British Baroness (born 1947)

Denise Patricia Byrne Kingsmill, Baroness Kingsmill CBE (née Byrne; born 24 April 1947) is a British Labour peer. She was appointed as a life peer in 2006 after practising as a solicitor in personal injury, trade union and employment law.

She was born in New Zealand and emigrated to Wales during her childhood. She studied at Croesyceiliog School. She holds a degree in Economics and Anthropology from Girton College, Cambridge. Then one of six female undergraduates in Economics studying alongside 300 male undergraduates, Baroness Kingsmill now encourages others to blaze their own trail, saying 'you must do that which excites you'. She is a member of the Economic Affairs Committee.

She was a Deputy Chairman of the Monopolies and Mergers Commission (later known as The Competition Commission), which undertook inquiries into banking, cruise liners, equity underwriting, energy supply, and other subjects during her time. She was appointed in 1996, stepping down in 2003.

Baroness Kingsmill undertook a number of cases relating to rights of women, while specialising in employment law. She also acted in behalf of Peter Wood, founder of Direct Line and other leading business figures. She undertook two inquiries for the government in gender equality and human capital management.
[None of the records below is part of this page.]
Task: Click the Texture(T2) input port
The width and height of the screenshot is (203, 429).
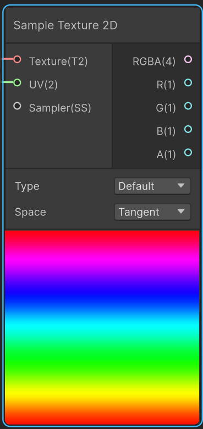Action: pyautogui.click(x=17, y=59)
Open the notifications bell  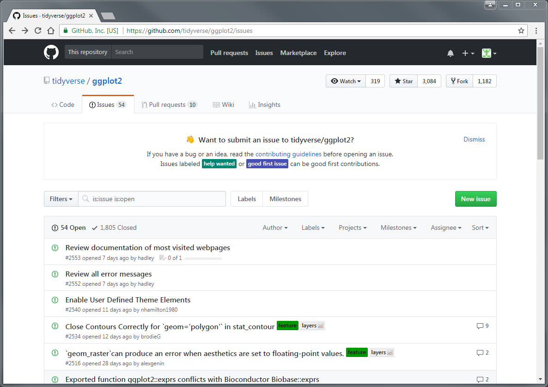(450, 53)
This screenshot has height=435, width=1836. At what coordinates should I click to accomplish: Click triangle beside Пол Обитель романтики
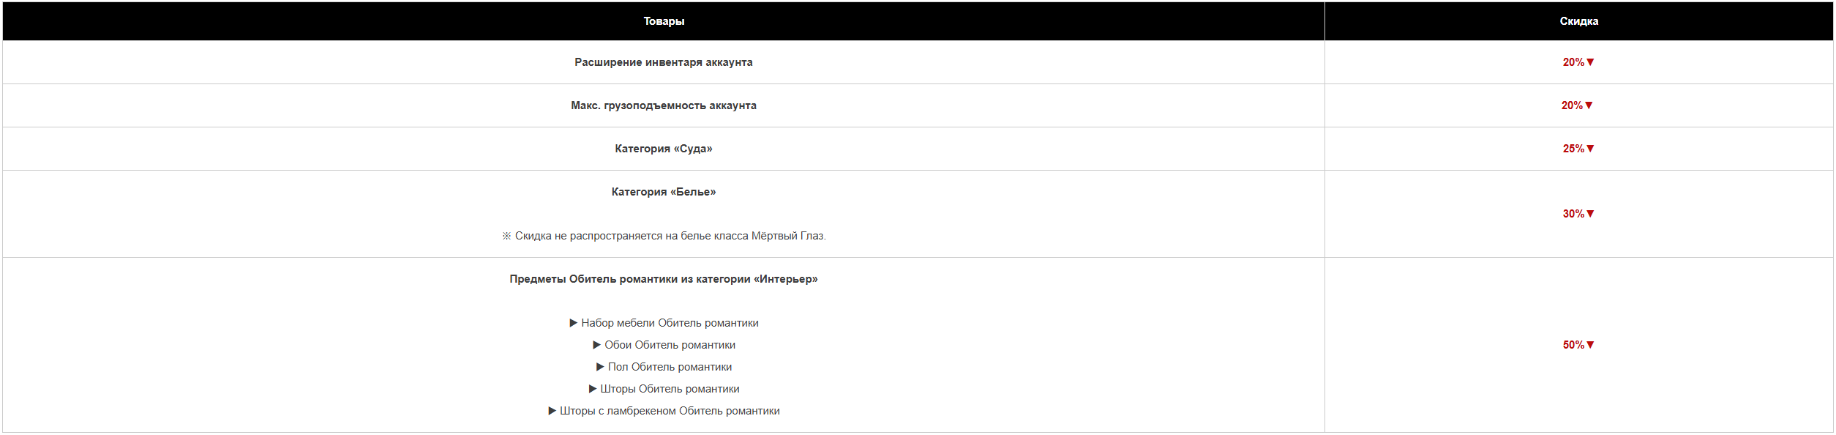pyautogui.click(x=600, y=367)
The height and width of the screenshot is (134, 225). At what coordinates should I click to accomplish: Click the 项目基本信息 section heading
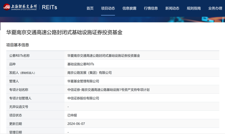pyautogui.click(x=18, y=45)
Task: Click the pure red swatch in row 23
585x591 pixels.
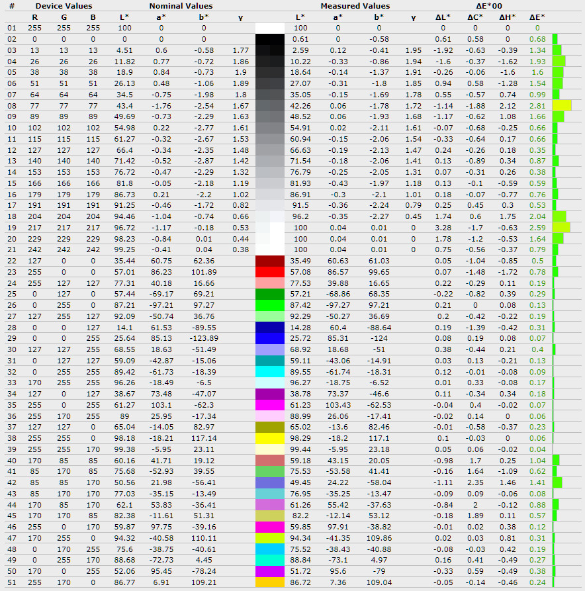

Baroness Kingsmill was appointed a CBE for her services to competition and employment law in the 2000 New Year Honours.

She was created Baroness Kingsmill, of Holland Park in the Royal Borough of Kensington and Chelsea on 1 June 2006.

Kingsmill has been awarded five honorary doctorates from universities across England, Scotland and Wales, including a doctorate from Cranfield University in 2007.).

Other roles she holds or has held include:
- non-executive director of IAG (International Airlines Group)
- non-executive director of E.ON (German Energy Company)
- non-executive director of KornFerry International (world's largest executive search firm)
- Member of international advisory board of IESE Business School.
- Deputy Chairman of the Advisory board at Price Waterhouse Coopers
- Member of the Advisory board at Inditex (Zara)
- Member of the Board of Directors of Inditex (appointed on 19 July 2016)
Kingsmill writes a monthly column for Management Today magazine.

Previous roles include:
- non-executive director of Betfair
- Non-executive directorship of British Airways
- Senior adviser to the Royal Bank of Scotland
- Trustee of the Cambridge University Judge Business School
- Pro-chancellor of Brunel University
- Trustee of The Design Museum
- Chairman of the Board at Monzo

She has held other non-executive director and advisory roles, including Laing O’Rourke, Royal Bank of Scotland and Telewest Communications.

A former partner in a firm of London solicitors, Kingsmill, along with two other defendants—His Honour Judge Peter Clark and DJ Freeman & Co solicitors (the relevant firm)—was found liable for professional negligence by the Court of Appeal in 2001 for advice given in the late 1980s. Kingsmill has said that she defends this as a 'professional judgment' which she would take again.